The task
Rewrite every line of the records below as a Markdown table with two columns, Row and Text, numbering the rows in order and skipping blank lines. Leave the pictures out of the answer.

Source records
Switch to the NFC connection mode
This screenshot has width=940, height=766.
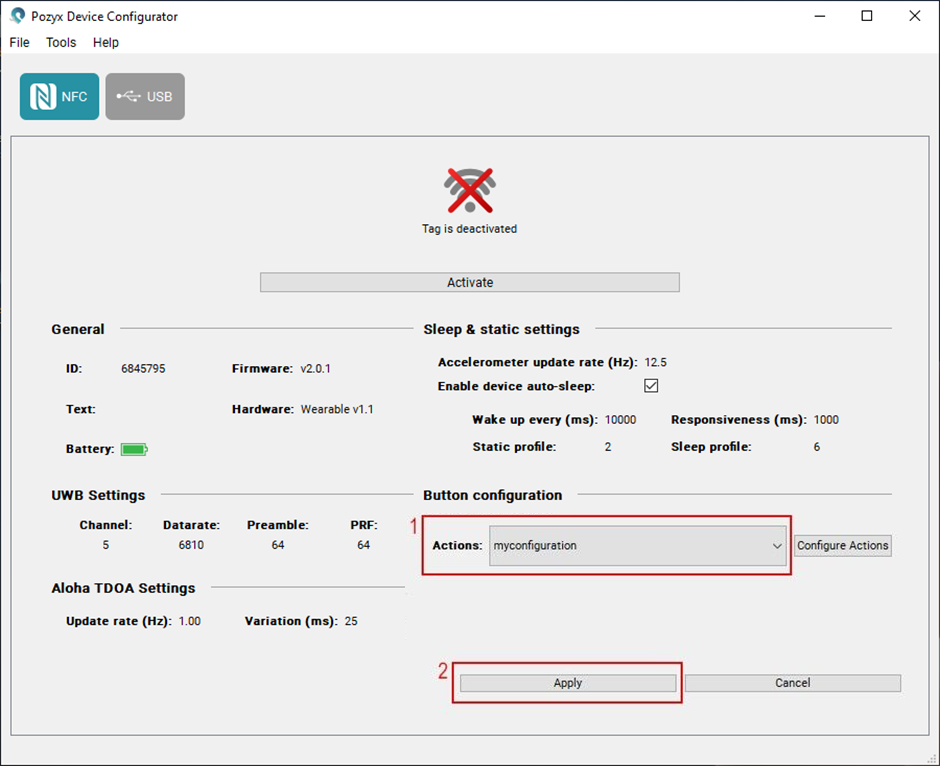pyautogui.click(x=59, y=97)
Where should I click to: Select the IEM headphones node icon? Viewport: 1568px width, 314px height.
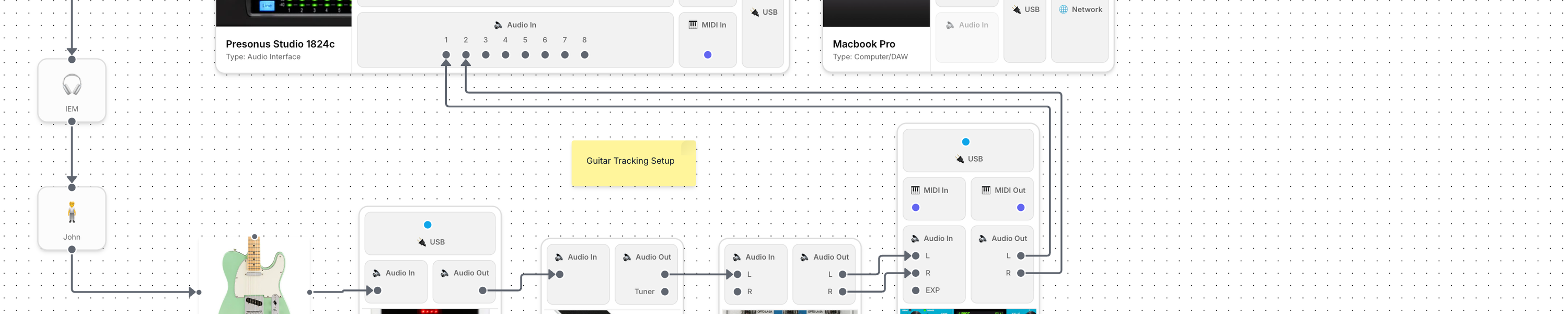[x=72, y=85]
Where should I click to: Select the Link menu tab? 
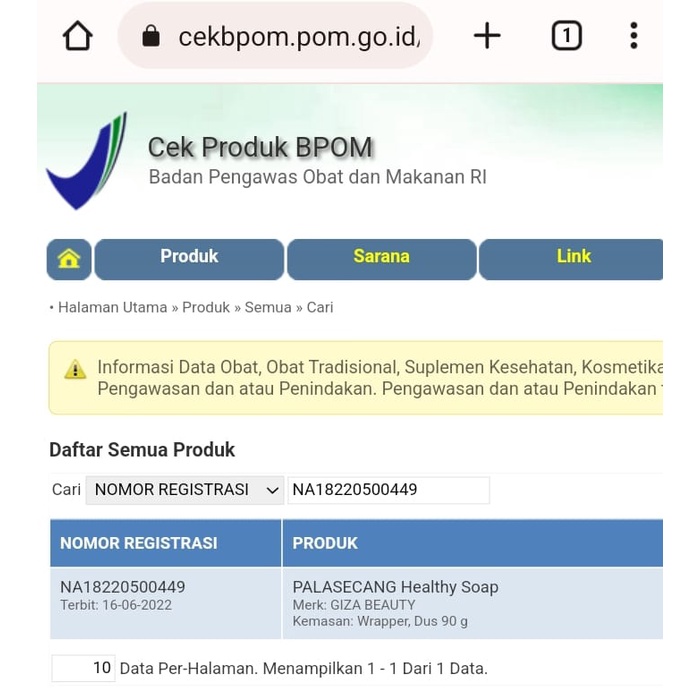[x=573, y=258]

Solution to this problem
| Row | Text |
|---|---|
| 1 | Switch to the NFC connection mode |
| 2 | This screenshot has width=940, height=766. |
| 3 | pyautogui.click(x=59, y=97) |
| 4 | Where should I click to: Select the IEM headphones node icon? Viewport: 1568px width, 314px height. |
| 5 | [x=72, y=85] |
| 6 | Where should I click to: Select the Link menu tab?  |
| 7 | [x=573, y=258] |